**Working data:**
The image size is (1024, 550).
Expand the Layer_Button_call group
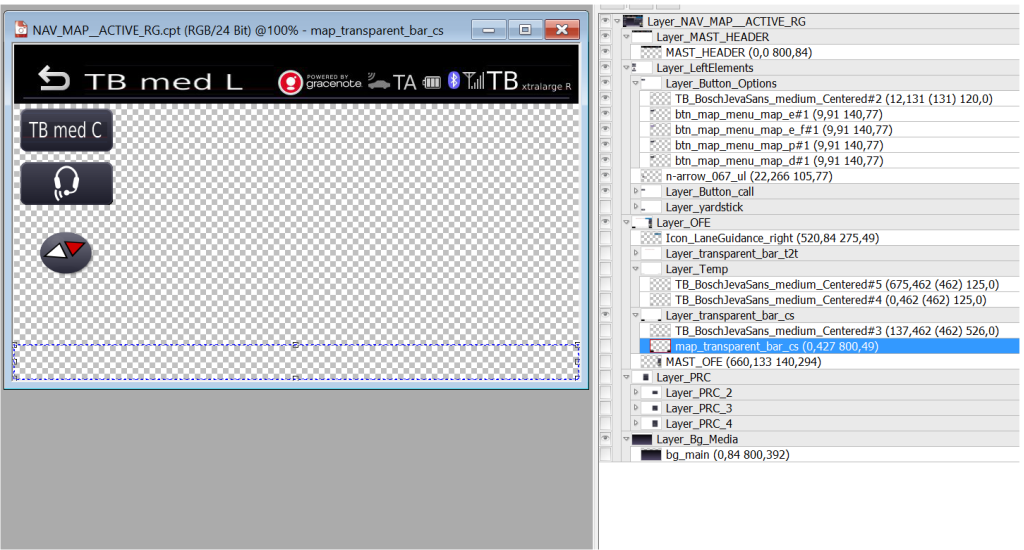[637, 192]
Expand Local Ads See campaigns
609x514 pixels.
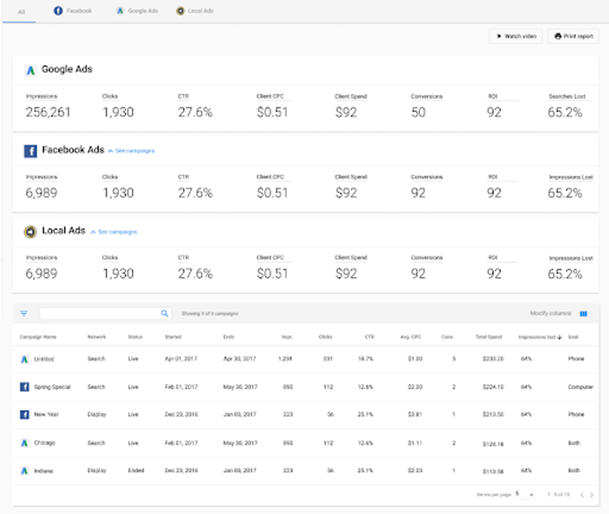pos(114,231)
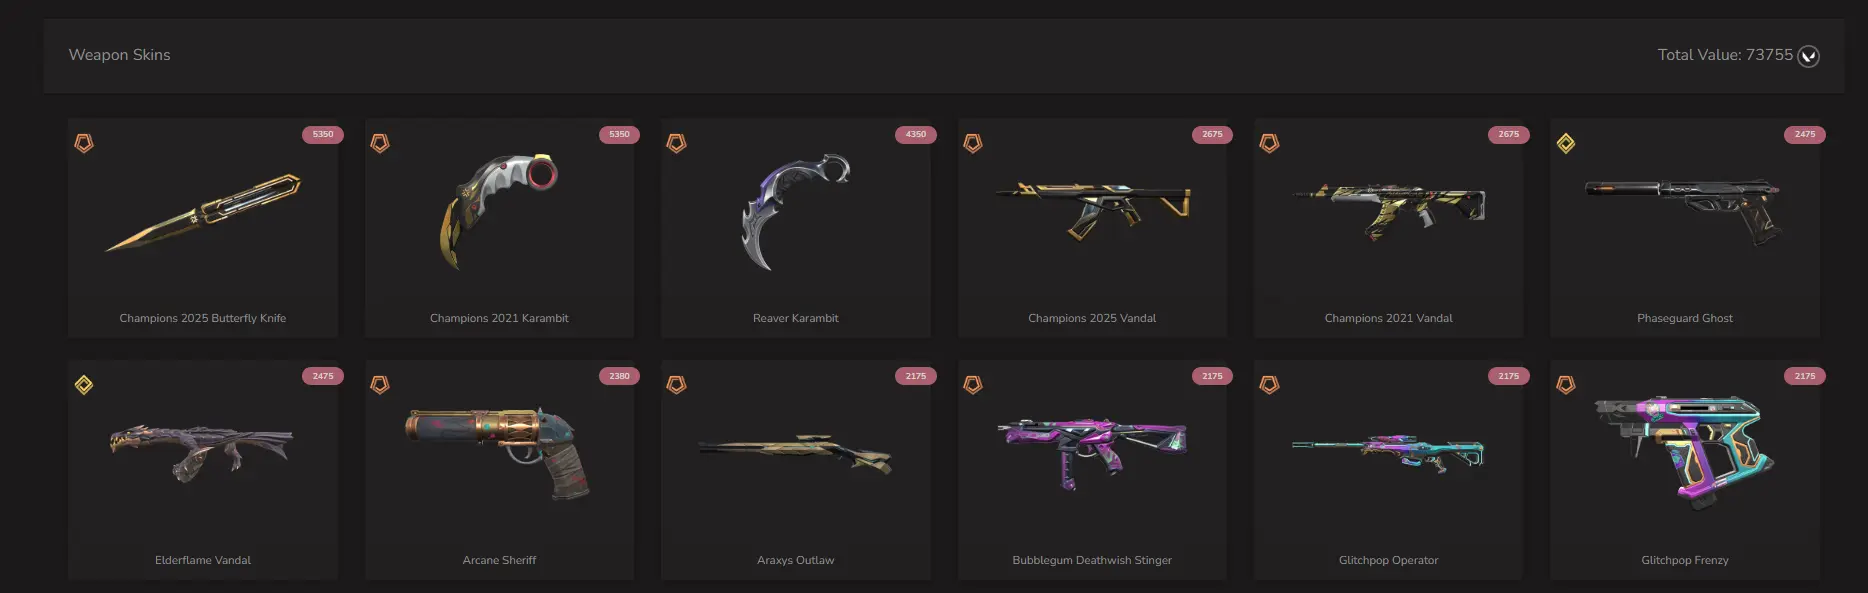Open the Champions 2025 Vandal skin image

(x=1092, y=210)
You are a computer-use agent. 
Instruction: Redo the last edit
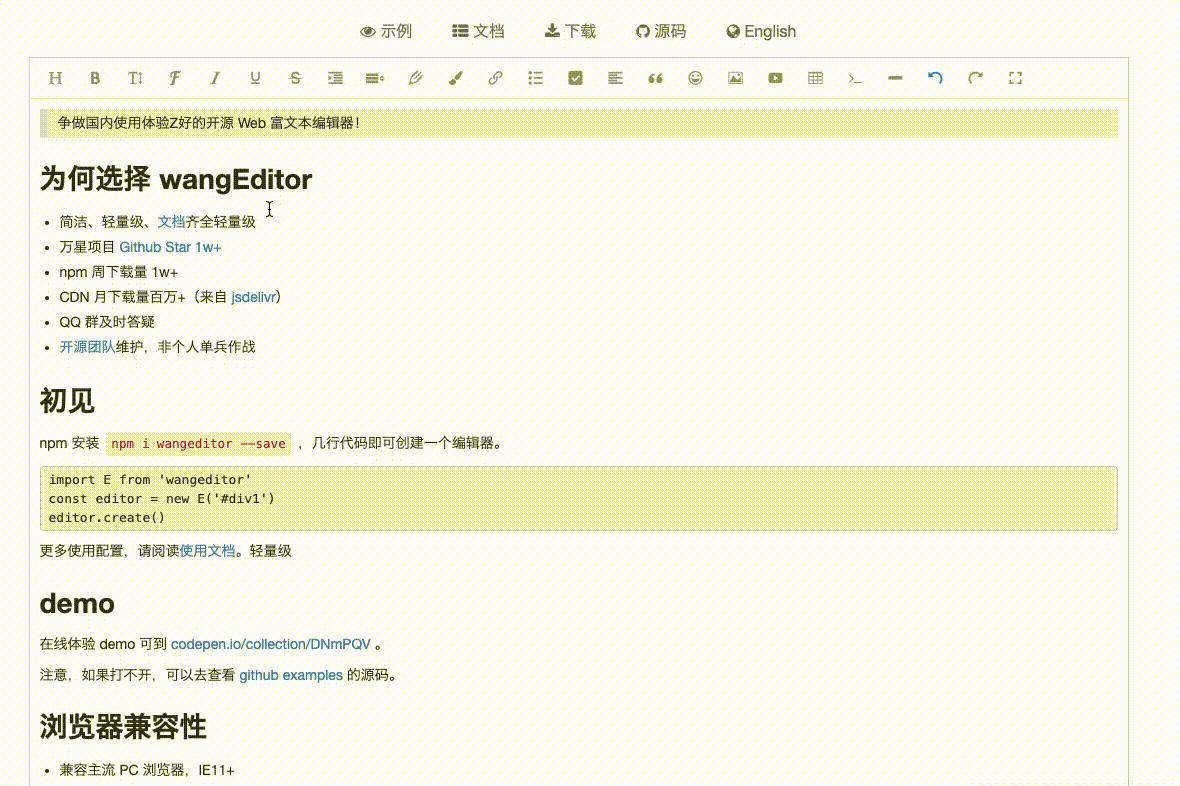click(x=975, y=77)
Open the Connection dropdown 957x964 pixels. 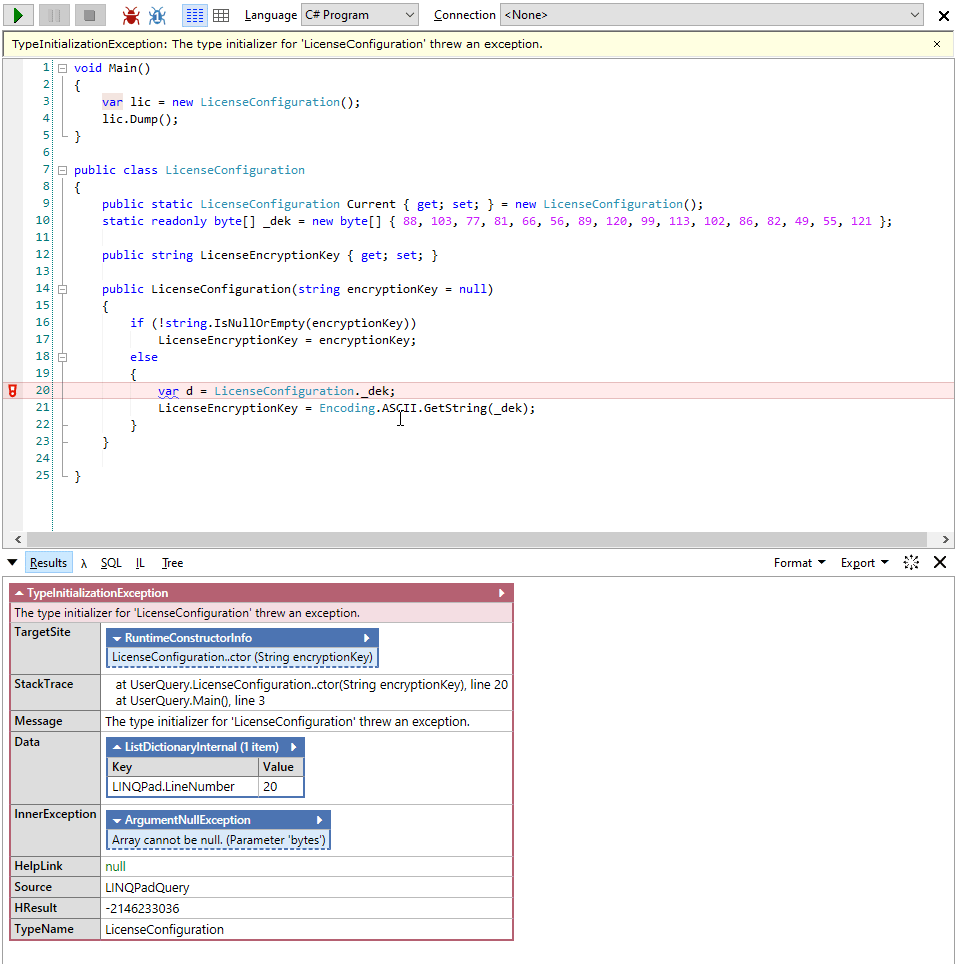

**What the task asks:** I'd like the records above given again exactly, please, without the pictures.

**Exercise solution:**
The image size is (1024, 550).
Expand the Layer_Button_call group
[637, 192]
Expand Local Ads See campaigns
609x514 pixels.
pos(114,231)
Open the Champions 2025 Vandal skin image

(x=1092, y=210)
You are a computer-use agent. 
Instruction: Redo the last edit
click(x=975, y=77)
Open the Connection dropdown 957x964 pixels. 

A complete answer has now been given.